Our findings show that DCX has no effect on MT growth rate and saturates MTs with ~1:1 stoichiometry and an apparent affinity of ~2 μM (Figures 1 and and2).2). In contrast, MAP1, MAP2 and their relatives enhance MT growth rate (Dreschel et al, 1992) and have a lower binding stoichiometry on, and tighter binding affinity for, MTs (tau Kd=0.075 μM, Ackmann et al, 2000; MAP2 Kd=0.3 μM, Roger et al, 2004). Elongated MAPs such as MAP2 have multiple points of contact with the MT lattice and this allows them to both stabilise MTs at lower stoichiometries and to capture free tubulin dimers from solution to enhance MT growth rates. A similar mechanism of growth rate enhancement has also been postulated for DCX (Kim et al, 2003), but our data demonstrate that DCX simply stabilises the MT lattice (Figure 6). The inability of DCX to bind dimeric tubulin is consistent with this observation (Figure 5A), supporting the idea that DCX reduces the off-rate of tubulin at MT ends while having no effect on the on-rate.

Figure 6
A model for the effects of DCX on MT function. DCX does not bind individual tubulin dimers but stabilises the tubulin–tubulin lateral contacts in tubulin oligomers, thereby mediating nucleation in the early stages of MT polymerisation (left). ...
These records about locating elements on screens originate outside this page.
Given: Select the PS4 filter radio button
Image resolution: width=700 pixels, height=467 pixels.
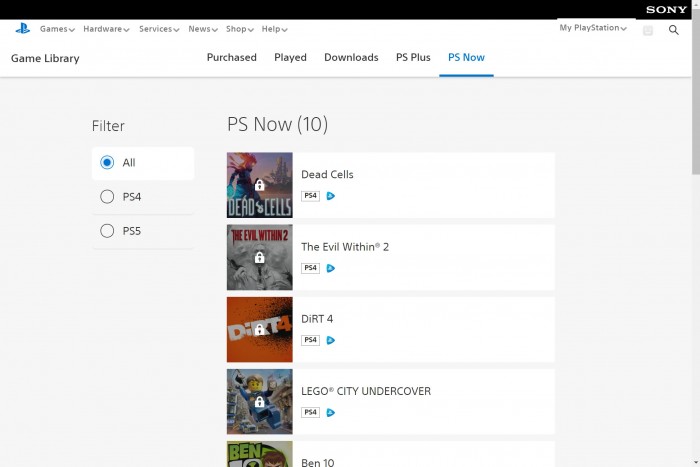Looking at the screenshot, I should click(x=108, y=197).
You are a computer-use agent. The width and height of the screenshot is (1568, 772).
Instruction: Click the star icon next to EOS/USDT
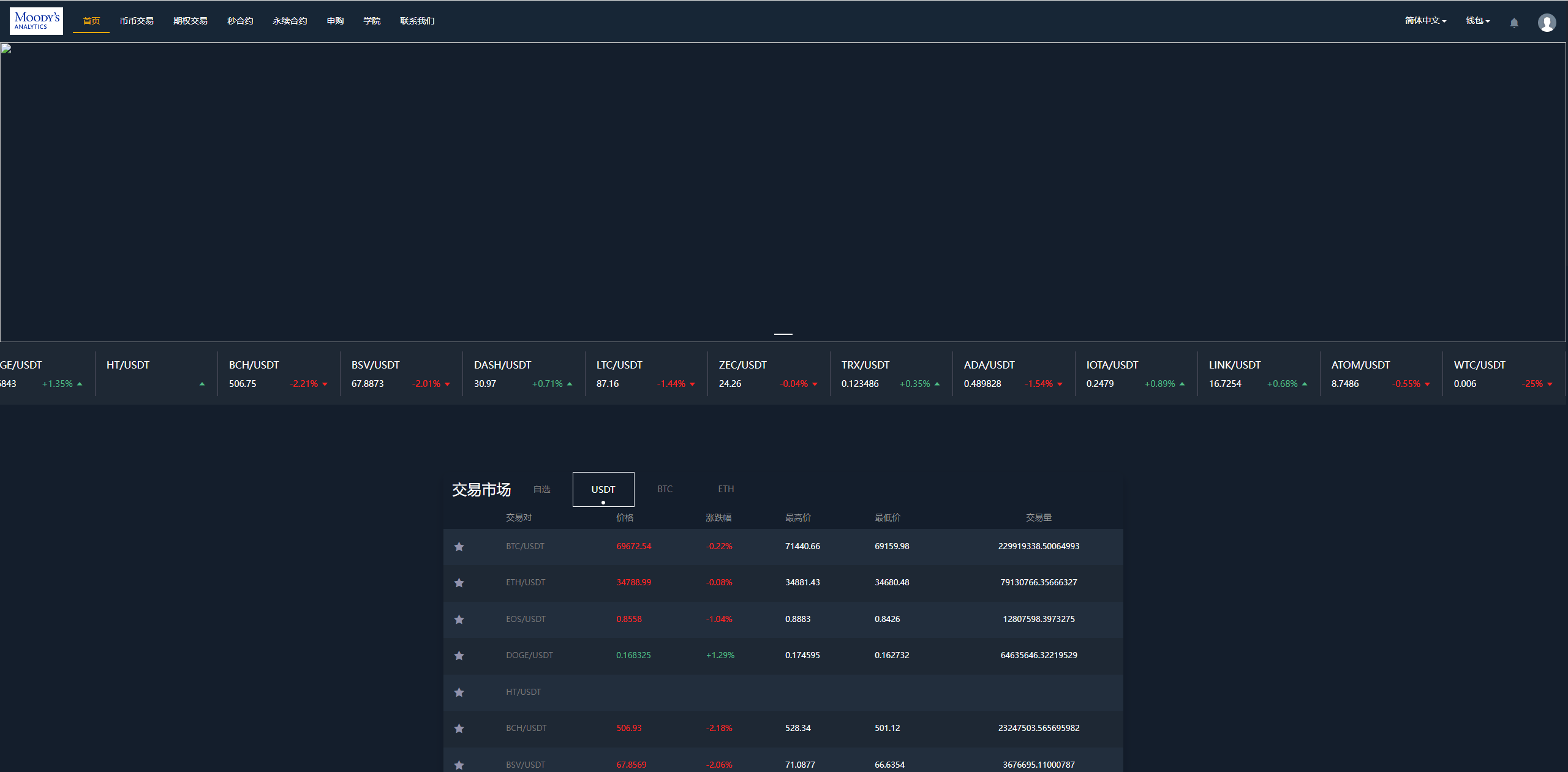460,619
At super-stoichiometric ratios, DCX induces formation of large MT bundles (Gleeson et al, 1999; Horesh et al, 1999; Kim et al, 2003). As our data also show that DCX is predominantly monomeric (Figure 4B), MT bundling presumably occurs as a result of weak interactions at the MT surface when excess DCX is present (Figure 2C). However, none of the effects that we observed on MT polymerisation required excess DCX, suggesting that MT bundling by DCX is unlikely to occur naturally in neurons. Indeed, MT bundling by tau is associated with formation of pathological aggregates (Ackmann et al, 2000), implying that the balance between under- and overexpression of regulators of the neuronal MT cytoskeleton is very finely tuned.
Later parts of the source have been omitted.